THE EXERCISE: Please rescale the stretch from the start of the entries through the line containing "Click the United", repeating every line, requests included, unchanged except that each coordinate in the answers is multiplied by 1.6 and rounded to the nearest whole number, with halves rounded up.

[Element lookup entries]
________

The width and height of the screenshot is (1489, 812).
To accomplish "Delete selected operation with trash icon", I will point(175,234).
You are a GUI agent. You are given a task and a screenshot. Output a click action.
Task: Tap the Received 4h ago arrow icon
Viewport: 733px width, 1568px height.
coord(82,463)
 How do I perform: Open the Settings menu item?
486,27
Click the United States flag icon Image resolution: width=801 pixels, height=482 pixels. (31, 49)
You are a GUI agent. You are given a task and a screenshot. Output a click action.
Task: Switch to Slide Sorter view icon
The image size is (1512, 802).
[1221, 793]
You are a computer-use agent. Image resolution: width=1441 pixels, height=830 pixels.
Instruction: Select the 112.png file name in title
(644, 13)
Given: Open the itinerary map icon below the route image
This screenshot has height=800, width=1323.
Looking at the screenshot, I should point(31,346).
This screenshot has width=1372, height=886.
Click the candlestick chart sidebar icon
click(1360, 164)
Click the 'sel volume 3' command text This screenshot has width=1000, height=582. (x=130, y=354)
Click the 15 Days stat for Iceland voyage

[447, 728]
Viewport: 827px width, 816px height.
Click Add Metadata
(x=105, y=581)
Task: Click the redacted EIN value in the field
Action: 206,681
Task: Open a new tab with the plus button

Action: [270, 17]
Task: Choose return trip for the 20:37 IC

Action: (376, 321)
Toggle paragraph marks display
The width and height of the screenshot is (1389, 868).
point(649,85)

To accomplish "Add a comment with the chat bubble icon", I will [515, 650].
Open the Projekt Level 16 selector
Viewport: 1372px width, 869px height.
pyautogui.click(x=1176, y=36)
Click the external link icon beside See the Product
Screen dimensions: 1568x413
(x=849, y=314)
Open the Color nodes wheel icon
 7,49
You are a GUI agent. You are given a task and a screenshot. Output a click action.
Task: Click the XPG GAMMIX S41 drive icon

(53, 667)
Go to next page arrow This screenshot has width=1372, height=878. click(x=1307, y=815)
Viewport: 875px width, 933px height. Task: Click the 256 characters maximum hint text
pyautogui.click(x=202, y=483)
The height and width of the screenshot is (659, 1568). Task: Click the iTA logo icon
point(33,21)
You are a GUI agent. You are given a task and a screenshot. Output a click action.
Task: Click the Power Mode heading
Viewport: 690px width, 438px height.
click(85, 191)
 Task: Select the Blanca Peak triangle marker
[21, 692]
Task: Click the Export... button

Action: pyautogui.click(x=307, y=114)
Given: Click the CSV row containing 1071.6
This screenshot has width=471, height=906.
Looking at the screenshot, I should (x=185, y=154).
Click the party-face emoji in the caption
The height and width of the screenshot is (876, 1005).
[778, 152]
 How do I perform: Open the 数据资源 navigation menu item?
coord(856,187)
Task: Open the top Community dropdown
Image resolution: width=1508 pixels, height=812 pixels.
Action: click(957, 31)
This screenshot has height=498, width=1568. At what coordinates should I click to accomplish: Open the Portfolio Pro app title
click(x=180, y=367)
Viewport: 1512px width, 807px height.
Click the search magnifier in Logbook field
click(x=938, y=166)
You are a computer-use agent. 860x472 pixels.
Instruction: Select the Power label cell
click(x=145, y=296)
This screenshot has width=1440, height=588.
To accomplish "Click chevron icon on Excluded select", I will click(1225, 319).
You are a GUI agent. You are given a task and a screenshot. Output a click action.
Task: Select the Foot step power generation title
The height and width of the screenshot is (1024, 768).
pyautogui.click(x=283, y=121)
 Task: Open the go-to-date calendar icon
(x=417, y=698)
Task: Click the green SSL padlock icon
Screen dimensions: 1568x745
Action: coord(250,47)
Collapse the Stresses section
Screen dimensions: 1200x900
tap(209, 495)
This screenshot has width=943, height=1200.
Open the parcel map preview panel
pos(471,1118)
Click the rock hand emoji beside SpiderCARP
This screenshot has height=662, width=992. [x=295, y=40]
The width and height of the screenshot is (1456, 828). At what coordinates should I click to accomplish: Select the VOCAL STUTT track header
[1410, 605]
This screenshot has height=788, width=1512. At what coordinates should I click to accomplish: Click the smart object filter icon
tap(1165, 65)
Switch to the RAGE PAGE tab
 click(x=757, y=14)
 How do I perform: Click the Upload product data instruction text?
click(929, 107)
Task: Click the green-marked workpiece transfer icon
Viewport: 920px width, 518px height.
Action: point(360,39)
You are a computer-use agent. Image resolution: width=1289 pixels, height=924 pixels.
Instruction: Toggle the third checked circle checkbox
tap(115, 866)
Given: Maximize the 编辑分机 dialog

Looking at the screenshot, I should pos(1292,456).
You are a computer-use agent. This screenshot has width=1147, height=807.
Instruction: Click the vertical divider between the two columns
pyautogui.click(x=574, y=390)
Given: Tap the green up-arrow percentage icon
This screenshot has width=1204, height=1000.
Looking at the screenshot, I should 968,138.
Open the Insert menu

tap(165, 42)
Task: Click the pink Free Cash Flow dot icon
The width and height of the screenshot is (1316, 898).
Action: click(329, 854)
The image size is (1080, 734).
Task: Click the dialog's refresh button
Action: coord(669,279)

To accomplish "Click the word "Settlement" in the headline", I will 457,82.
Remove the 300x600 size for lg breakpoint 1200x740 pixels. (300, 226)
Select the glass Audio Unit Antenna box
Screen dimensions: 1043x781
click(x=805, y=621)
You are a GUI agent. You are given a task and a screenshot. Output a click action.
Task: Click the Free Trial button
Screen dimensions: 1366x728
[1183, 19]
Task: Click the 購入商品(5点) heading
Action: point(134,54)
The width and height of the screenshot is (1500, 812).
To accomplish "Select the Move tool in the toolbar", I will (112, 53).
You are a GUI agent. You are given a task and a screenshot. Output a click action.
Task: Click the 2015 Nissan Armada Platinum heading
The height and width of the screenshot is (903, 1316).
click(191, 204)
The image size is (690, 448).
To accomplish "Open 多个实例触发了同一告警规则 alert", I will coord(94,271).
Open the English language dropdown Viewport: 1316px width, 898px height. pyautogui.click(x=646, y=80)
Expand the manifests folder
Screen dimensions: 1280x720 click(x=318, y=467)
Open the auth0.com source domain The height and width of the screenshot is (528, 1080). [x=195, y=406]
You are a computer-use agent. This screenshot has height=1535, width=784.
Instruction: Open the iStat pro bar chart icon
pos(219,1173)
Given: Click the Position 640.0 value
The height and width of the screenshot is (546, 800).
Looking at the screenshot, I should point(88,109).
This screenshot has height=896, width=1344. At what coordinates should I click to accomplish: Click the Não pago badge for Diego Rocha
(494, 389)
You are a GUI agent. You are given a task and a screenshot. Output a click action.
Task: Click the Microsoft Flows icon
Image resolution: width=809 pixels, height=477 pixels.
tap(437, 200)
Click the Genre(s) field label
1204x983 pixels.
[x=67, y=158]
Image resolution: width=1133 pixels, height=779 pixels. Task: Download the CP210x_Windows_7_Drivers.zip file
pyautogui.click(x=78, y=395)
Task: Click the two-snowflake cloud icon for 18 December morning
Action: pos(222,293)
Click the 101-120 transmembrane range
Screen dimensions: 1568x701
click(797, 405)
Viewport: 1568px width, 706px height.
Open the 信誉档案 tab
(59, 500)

________

EXERCISE OUTPUT:
The width and height of the screenshot is (1489, 812).
To accomplish "Delete selected operation with trash icon", I will point(280,374).
You are a GUI agent. You are given a task and a screenshot. Output a click action.
Task: Tap the Received 4h ago arrow icon
Viewport: 733px width, 1568px height.
coord(131,741)
 How do I perform: Open the Settings menu item?
778,43
Click the United States flag icon Image resolution: width=801 pixels, height=482 pixels. (50, 78)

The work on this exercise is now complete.